Try it
Below is a block of records; please copy all of them exactly.
(Data to process begins)
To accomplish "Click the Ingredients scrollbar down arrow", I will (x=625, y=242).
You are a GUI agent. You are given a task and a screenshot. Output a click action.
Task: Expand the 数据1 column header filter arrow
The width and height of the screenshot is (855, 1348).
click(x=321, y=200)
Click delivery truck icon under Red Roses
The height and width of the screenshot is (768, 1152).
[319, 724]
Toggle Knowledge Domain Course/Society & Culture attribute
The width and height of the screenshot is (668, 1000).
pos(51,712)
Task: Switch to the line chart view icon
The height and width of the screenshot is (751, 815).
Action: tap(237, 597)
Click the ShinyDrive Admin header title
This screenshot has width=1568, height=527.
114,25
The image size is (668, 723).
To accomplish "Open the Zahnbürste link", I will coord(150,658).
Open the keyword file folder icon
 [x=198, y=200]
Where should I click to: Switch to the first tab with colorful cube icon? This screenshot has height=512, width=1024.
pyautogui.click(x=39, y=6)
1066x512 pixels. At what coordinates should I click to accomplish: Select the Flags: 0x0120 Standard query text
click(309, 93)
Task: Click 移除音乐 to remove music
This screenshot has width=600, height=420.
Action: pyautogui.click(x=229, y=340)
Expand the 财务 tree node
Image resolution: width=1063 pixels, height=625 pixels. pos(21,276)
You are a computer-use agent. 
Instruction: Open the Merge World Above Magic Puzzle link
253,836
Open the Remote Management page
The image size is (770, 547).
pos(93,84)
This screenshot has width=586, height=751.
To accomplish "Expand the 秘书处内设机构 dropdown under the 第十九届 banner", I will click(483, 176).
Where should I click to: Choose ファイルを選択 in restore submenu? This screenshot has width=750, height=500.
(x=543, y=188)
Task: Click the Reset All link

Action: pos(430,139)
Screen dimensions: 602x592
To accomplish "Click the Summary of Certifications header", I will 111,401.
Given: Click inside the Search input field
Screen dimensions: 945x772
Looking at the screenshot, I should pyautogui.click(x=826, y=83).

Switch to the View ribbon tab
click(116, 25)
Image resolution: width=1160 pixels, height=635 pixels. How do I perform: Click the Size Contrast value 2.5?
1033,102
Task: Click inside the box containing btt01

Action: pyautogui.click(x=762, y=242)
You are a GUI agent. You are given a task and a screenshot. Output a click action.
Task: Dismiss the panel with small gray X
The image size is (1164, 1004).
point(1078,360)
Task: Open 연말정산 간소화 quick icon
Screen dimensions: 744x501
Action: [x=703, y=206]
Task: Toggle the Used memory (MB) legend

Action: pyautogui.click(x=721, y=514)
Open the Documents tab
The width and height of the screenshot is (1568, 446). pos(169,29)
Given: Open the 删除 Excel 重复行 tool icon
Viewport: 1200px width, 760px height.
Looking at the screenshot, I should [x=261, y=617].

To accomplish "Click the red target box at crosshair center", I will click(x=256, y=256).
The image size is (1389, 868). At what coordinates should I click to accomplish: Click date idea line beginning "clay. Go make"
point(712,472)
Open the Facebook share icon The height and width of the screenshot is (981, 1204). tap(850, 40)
(Data to process ends)
Exercise response
To accomplish "Click the Ingredients scrollbar down arrow", I will (x=625, y=242).
You are a GUI agent. You are given a task and a screenshot. Output a click action.
Task: Expand the 数据1 column header filter arrow
The width and height of the screenshot is (855, 1348).
click(x=321, y=200)
Click delivery truck icon under Red Roses
The height and width of the screenshot is (768, 1152).
[319, 724]
Toggle Knowledge Domain Course/Society & Culture attribute
The width and height of the screenshot is (668, 1000).
pos(51,712)
Task: Switch to the line chart view icon
The height and width of the screenshot is (751, 815).
Action: tap(237, 597)
Click the ShinyDrive Admin header title
This screenshot has width=1568, height=527.
114,25
The image size is (668, 723).
To accomplish "Open the Zahnbürste link", I will coord(150,658).
Open the keyword file folder icon
 [x=198, y=200]
Where should I click to: Switch to the first tab with colorful cube icon? This screenshot has height=512, width=1024.
pyautogui.click(x=39, y=6)
1066x512 pixels. At what coordinates should I click to accomplish: Select the Flags: 0x0120 Standard query text
click(309, 93)
Task: Click 移除音乐 to remove music
This screenshot has width=600, height=420.
Action: pyautogui.click(x=229, y=340)
Expand the 财务 tree node
Image resolution: width=1063 pixels, height=625 pixels. pos(21,276)
You are a computer-use agent. 
Instruction: Open the Merge World Above Magic Puzzle link
253,836
Open the Remote Management page
The image size is (770, 547).
pos(93,84)
This screenshot has width=586, height=751.
To accomplish "Expand the 秘书处内设机构 dropdown under the 第十九届 banner", I will click(483, 176).
Where should I click to: Choose ファイルを選択 in restore submenu? This screenshot has width=750, height=500.
(x=543, y=188)
Task: Click the Reset All link

Action: pos(430,139)
Screen dimensions: 602x592
To accomplish "Click the Summary of Certifications header", I will 111,401.
Given: Click inside the Search input field
Screen dimensions: 945x772
Looking at the screenshot, I should pyautogui.click(x=826, y=83).

Switch to the View ribbon tab
click(116, 25)
Image resolution: width=1160 pixels, height=635 pixels. How do I perform: Click the Size Contrast value 2.5?
1033,102
Task: Click inside the box containing btt01

Action: pyautogui.click(x=762, y=242)
You are a GUI agent. You are given a task and a screenshot. Output a click action.
Task: Dismiss the panel with small gray X
The image size is (1164, 1004).
point(1078,360)
Task: Open 연말정산 간소화 quick icon
Screen dimensions: 744x501
Action: [x=703, y=206]
Task: Toggle the Used memory (MB) legend

Action: pyautogui.click(x=721, y=514)
Open the Documents tab
The width and height of the screenshot is (1568, 446). pos(169,29)
Given: Open the 删除 Excel 重复行 tool icon
Viewport: 1200px width, 760px height.
Looking at the screenshot, I should [x=261, y=617].

To accomplish "Click the red target box at crosshair center", I will click(x=256, y=256).
The image size is (1389, 868). At what coordinates should I click to accomplish: Click date idea line beginning "clay. Go make"
point(712,472)
Open the Facebook share icon The height and width of the screenshot is (981, 1204). tap(850, 40)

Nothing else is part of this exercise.